The entire film takes place inside the car, buried under snow and ice. As temperatures drop far below freezing and their supplies dwindle, the psychological pressure mounts. Naomi wants to act—dig, move, fight—but Matt insists they stay put and wait for rescue. As hours stretch into days and days into weeks, their physical strength fades, and emotional cracks deepen. Tension, fear, and love collide in what feels like a slow, frozen unraveling of human endurance.
Ultimately, Naomi gives birth inside the frozen car. Matt, succumbing to hypothermia and exhaustion, does not survive. The film closes with Naomi staggering through the snow, newborn in her arms, finally finding help.
Centigrade received mixed reviews upon release. Critics praised its intense atmosphere and committed performances, particularly by Genesis Rodriguez, whose portrayal of Naomi balances desperation with determination. However, others criticized the repetitive pacing and the thin development of the characters beyond their crisis. Still, as a minimalist survival story, the film leaves a deep emotional impact.
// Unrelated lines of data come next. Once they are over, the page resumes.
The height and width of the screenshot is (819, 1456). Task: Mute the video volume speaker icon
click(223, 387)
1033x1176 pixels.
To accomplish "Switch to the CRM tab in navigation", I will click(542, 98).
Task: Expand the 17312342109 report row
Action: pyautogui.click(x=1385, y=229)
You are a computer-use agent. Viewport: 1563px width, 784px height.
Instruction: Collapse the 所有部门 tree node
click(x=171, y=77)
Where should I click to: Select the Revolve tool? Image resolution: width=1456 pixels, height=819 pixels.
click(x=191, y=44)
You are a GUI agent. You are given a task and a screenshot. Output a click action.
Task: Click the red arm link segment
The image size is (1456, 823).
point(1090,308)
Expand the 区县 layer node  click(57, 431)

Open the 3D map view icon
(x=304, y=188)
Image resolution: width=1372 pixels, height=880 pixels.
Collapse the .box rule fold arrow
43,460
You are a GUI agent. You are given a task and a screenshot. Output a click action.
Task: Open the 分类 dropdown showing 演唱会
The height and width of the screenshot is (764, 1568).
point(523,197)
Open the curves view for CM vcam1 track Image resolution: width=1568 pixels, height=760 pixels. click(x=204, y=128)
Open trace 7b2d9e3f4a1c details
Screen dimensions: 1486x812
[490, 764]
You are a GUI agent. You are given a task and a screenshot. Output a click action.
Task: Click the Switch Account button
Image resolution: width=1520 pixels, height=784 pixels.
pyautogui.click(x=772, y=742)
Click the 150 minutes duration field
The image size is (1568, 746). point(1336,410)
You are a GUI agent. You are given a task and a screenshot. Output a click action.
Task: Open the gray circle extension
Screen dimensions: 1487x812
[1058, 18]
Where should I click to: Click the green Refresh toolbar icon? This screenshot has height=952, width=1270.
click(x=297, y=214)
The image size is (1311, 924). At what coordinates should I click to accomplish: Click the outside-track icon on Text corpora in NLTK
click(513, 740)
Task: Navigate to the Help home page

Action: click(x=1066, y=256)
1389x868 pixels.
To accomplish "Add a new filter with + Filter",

Set five years after the original, the fictional sequel follows Olivia, Naomi’s daughter, now a bright but emotionally guarded child. Naomi has rebuilt her life, but the trauma of that icy prison still haunts her. When a research team invites Naomi and Olivia back to Norway to help document climate changes in the region, they return to the same unforgiving landscape.
But when a freak weather event traps their research team in an underground ice cavern, history threatens to repeat itself. Naomi now finds herself in a reversed role—guiding not only her daughter, but a team of strangers through the kind of survival she once barely escaped.
The sequel would shift from the first film’s intimate two-character drama to a small ensemble story while retaining the core themes: survival, maternal instinct, and the psychological weight of nature. With Olivia representing a new generation raised in the shadow of trauma, Permafrost Echoes explores what we inherit—and what we must overcome.